- [TRY IT]: Please copy exactly the part of the records below that opens with the line containing "How do I perform: Tap" and closes with the line containing "You are a GUI", leaving out any pictures.

Stored data
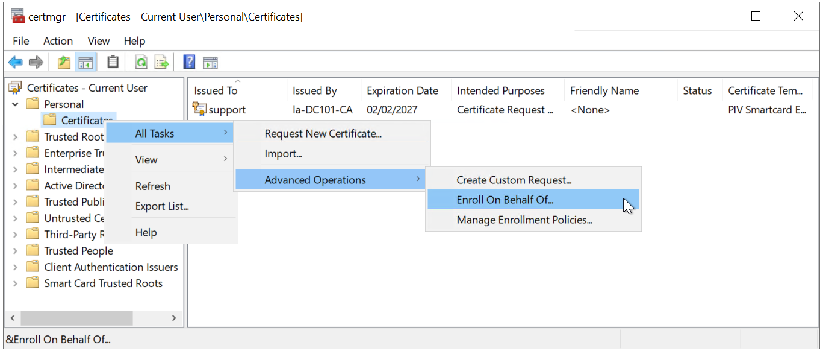Image resolution: width=823 pixels, height=351 pixels.
Task: Click the Export List toolbar icon
Action: 161,62
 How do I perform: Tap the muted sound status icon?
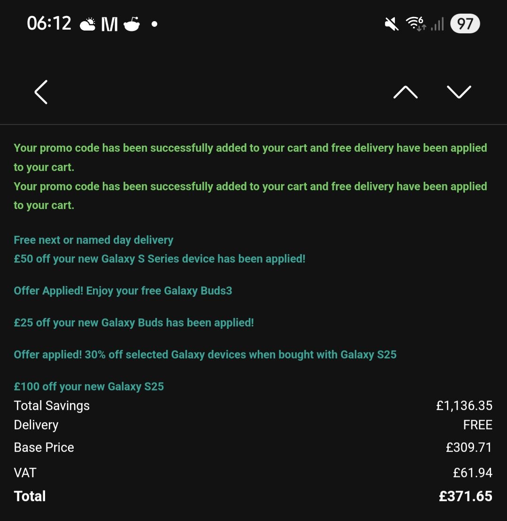coord(392,24)
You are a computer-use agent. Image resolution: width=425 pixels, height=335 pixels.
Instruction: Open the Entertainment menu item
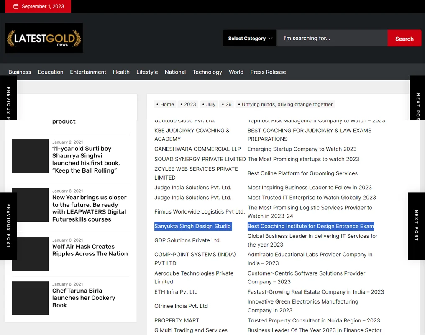coord(88,72)
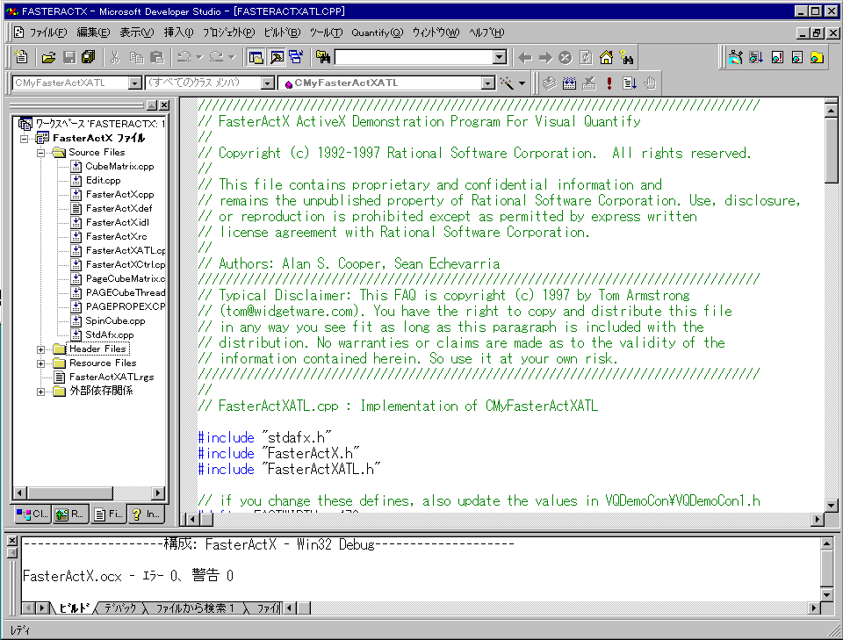Toggle the Output window toolbar button

coord(276,58)
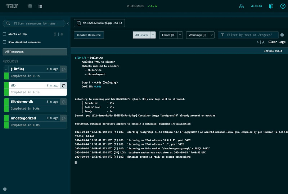
Task: Expand the Warnings (0) dropdown arrow
Action: 211,35
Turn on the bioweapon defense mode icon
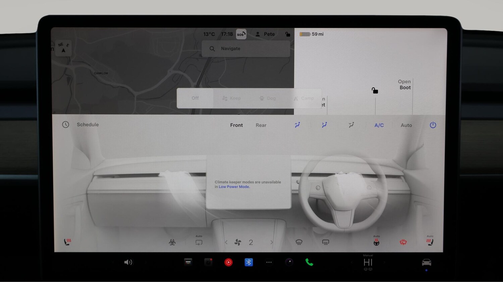Screen dimensions: 503x282 pos(172,242)
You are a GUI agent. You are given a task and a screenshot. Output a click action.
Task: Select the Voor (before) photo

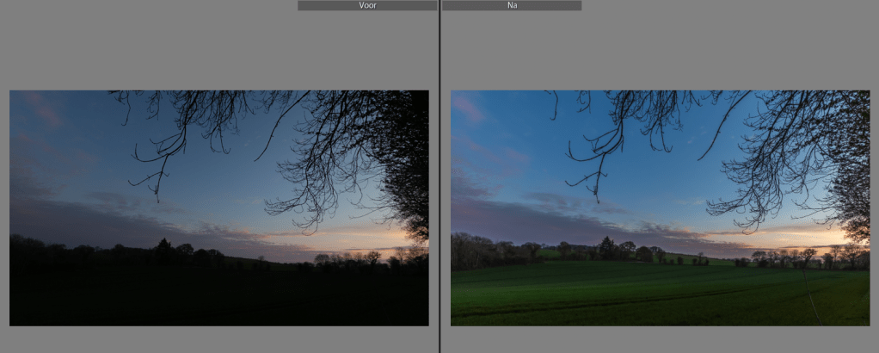218,207
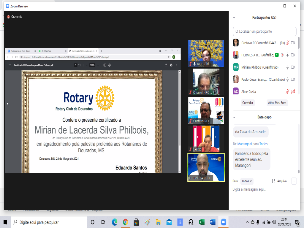Click Gustavo's muted microphone icon
The height and width of the screenshot is (228, 304).
287,43
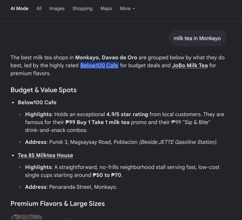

- [EXPECTED ANSWER]:
 How do I perform: Tap the muted sound status icon?
coord(392,24)
You are a computer-use agent. Image resolution: width=425 pixels, height=335 pixels.
Instruction: Open the Entertainment menu item
coord(88,72)
Toggle the Output window toolbar button

coord(276,58)
Task: Expand the Warnings (0) dropdown arrow
Action: 211,35
Turn on the bioweapon defense mode icon
Screen dimensions: 503x282 pos(172,242)
You are a GUI agent. You are given a task and a screenshot. Output a click action.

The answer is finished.